Dear fellow Queenslanders,
I care about truth-telling in our history. I care about taking action today to de-colonise our thinking, systems and structures. I care about listening to and learning from, walking with and respecting indigenous peoples. And I care about it because it is the pathway to a healthier, stronger and happier Queensland community for everyone.
I want to build an army of people who aren’t afraid to give a damn. People who are no longer prepared to walk past the profound disadvantage experienced by many Aboriginal and Torres Strait Islander communities and pretend that it’s not there. People who see and understand their own privilege and want to add their personal agency to re-engineering the civil structures that perpetuate racism and discrimination in our names today.

########################################

--- INSTRUCTIONS FOR THE TASK ---
From the letter to fellow Queenslanders, reproduce word for word the passage that opens with "I want to build" and closes with "our names today.".

--- DATA UNDER STUDY ---
########################################

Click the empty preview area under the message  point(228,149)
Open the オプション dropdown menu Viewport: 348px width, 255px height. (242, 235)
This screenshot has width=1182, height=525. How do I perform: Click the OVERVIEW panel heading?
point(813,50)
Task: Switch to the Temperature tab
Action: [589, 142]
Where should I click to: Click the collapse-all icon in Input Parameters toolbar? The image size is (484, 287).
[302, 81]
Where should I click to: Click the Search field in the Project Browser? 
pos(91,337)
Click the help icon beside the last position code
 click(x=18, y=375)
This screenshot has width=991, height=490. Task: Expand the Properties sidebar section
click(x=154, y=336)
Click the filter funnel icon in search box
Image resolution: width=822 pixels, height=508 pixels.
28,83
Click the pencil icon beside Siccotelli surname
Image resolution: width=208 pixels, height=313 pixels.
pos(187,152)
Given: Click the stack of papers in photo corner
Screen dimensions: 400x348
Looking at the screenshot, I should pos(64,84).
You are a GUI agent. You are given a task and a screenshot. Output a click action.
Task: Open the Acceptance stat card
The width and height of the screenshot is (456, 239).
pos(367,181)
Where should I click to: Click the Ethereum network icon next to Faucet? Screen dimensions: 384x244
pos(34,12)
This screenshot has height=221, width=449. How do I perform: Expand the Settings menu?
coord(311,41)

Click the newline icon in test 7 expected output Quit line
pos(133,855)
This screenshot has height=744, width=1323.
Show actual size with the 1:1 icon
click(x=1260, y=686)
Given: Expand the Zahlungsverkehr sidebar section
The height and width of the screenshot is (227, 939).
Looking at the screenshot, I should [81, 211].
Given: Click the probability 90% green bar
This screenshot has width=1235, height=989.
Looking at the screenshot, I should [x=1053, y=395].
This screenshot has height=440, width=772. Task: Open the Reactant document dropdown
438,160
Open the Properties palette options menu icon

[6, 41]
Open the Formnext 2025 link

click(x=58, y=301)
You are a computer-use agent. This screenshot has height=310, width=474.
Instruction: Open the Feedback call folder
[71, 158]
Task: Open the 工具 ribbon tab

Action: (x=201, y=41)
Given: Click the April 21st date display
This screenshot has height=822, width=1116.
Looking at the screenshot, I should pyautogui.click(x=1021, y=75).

########################################

--- RESULT OF THIS TASK ---
I want to build an army of people who aren’t afraid to give a damn. People who are no longer prepared to walk past the profound disadvantage experienced by many Aboriginal and Torres Strait Islander communities and pretend that it’s not there. People who see and understand their own privilege and want to add their personal agency to re-engineering the civil structures that perpetuate racism and discrimination in our names today.